Als Arbeitsunfall bei Verwaltungsgenossenschaft abgelehnt
Die durch den Sturz bedingten Frakturen wollte die Frau anschließend bei der Verwaltungsgenossenschaft als Arbeitsunfall geltend machen – dies wurde abgelehnt. Begründung: Fehlender Arbeitsvertrag und keine Arbeitserlaubnis. Der Ingenieurin sollte bekannt sein, dass sie mit einem Schengen-Touristenvisum nicht hätte arbeiten dürfen. Auch war sie weder bei einer Krankenkasse gemeldet, noch habe sie regelmäßige Lohnzahlungen erhalten. Aufgrund dessen bestand für die Genossenschaft kein Arbeitsverhältnis und somit können keine Leistungen anlässlich eines Arbeitsunfalles beantragt werden.
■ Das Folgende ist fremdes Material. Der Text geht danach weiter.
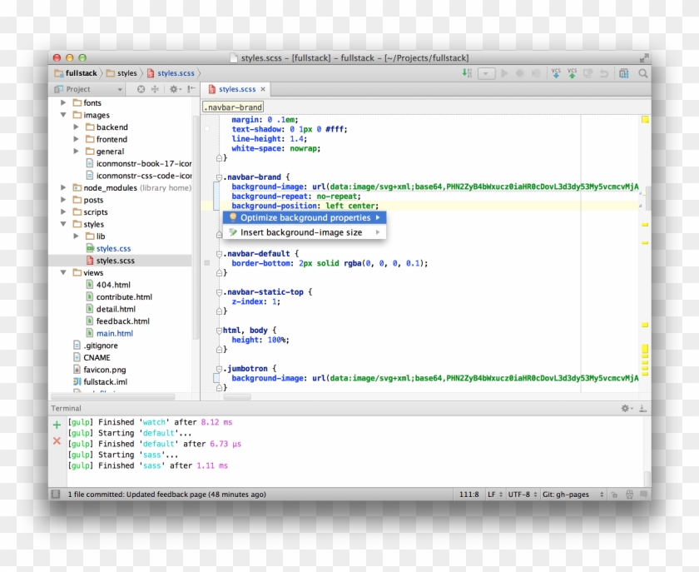The height and width of the screenshot is (572, 699).
Task: Close terminal session with red X icon
Action: [57, 440]
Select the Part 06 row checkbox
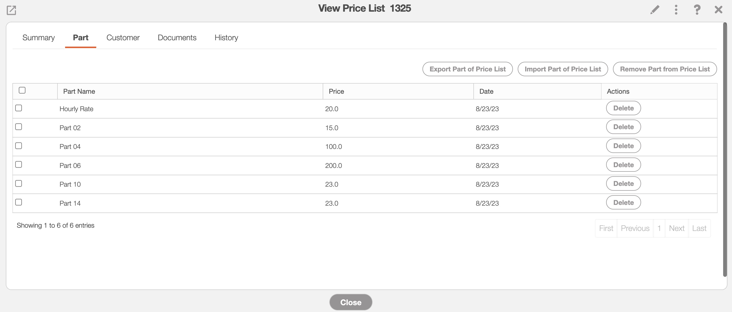The width and height of the screenshot is (732, 312). (19, 165)
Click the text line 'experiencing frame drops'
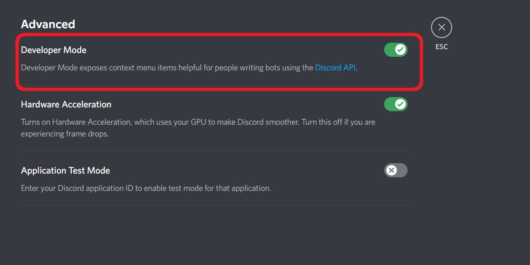 (x=65, y=134)
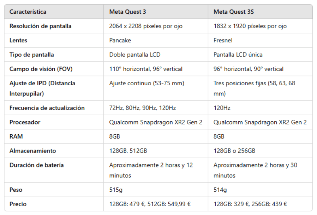This screenshot has width=317, height=215.
Task: Select the "515g" weight cell
Action: 116,190
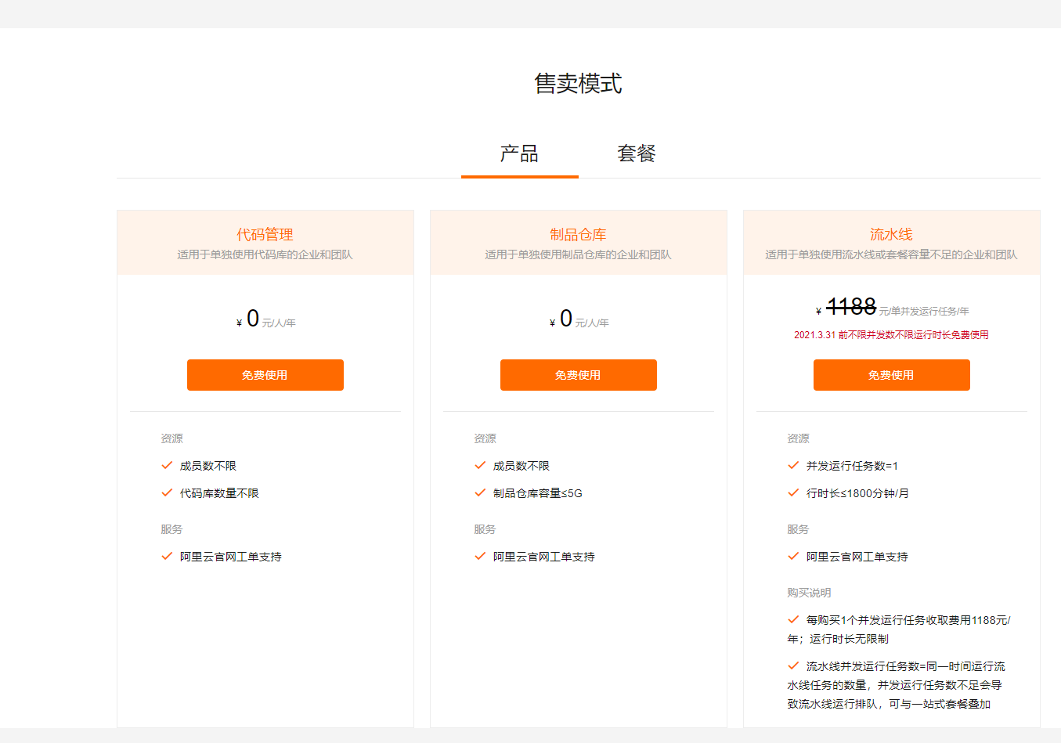Click 免费使用 under 制品仓库
1061x743 pixels.
coord(578,375)
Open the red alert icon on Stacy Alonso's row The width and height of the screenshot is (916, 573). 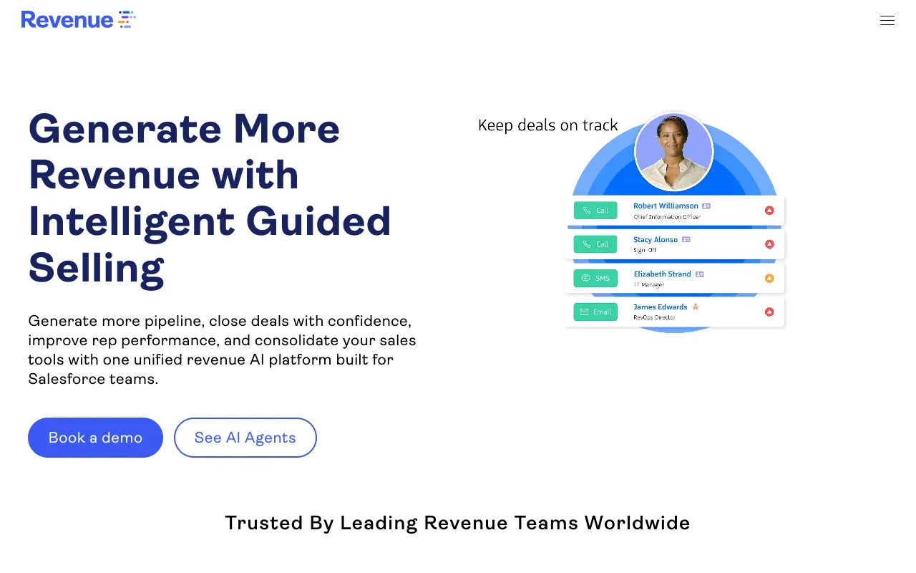click(x=769, y=244)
Hamburger Sozialgericht erkennt Unfall an
Gegen diese Entscheidung der Verwaltungsgenossenschaft hat die Betroffene vor dem Hamburger Sozialgericht geklagt und bekam Recht. Nach Ansicht der zuständigen Richter hat sehr wohl ein Arbeitsverhältnis bestanden. Denn die Geschädigte ist einer Tätigkeit nachgegangen, war in einer Arbeitsorganisation eingegliedert und dem Weisungsrecht eines Arbeitgebers unterstanden. Letzteres insbesondere auf Art der Arbeitsausführung, der Zeit und der Dauer. Die Frau bewarb zusätzlich ihre Dienste im Internet und auch eine Absprache über die Höhe der Entlohnung bestand. Zudem wurden ihr Arbeitshandy und Wohnung sowie Arbeitsmittel, in Form von Gleitcreme und Kondome, gestellt. Nach Auffassung des Gerichts bezeichnen diese charakteristischen Eigenschaften ein Beschäftigungsverhältnis. Der Sprung aus dem Fenster, der letztendlich zu den Verletzungen geführt hat, war einer starken psychischen Belastung aus dieser Tätigkeit geschultert, da es zu gewalttätigen Übergriffen kam. Das Hamburger Sozialgericht bewertete diese Schädigungen als Arbeitsunfall. Das Urteil ist rechtskräftig.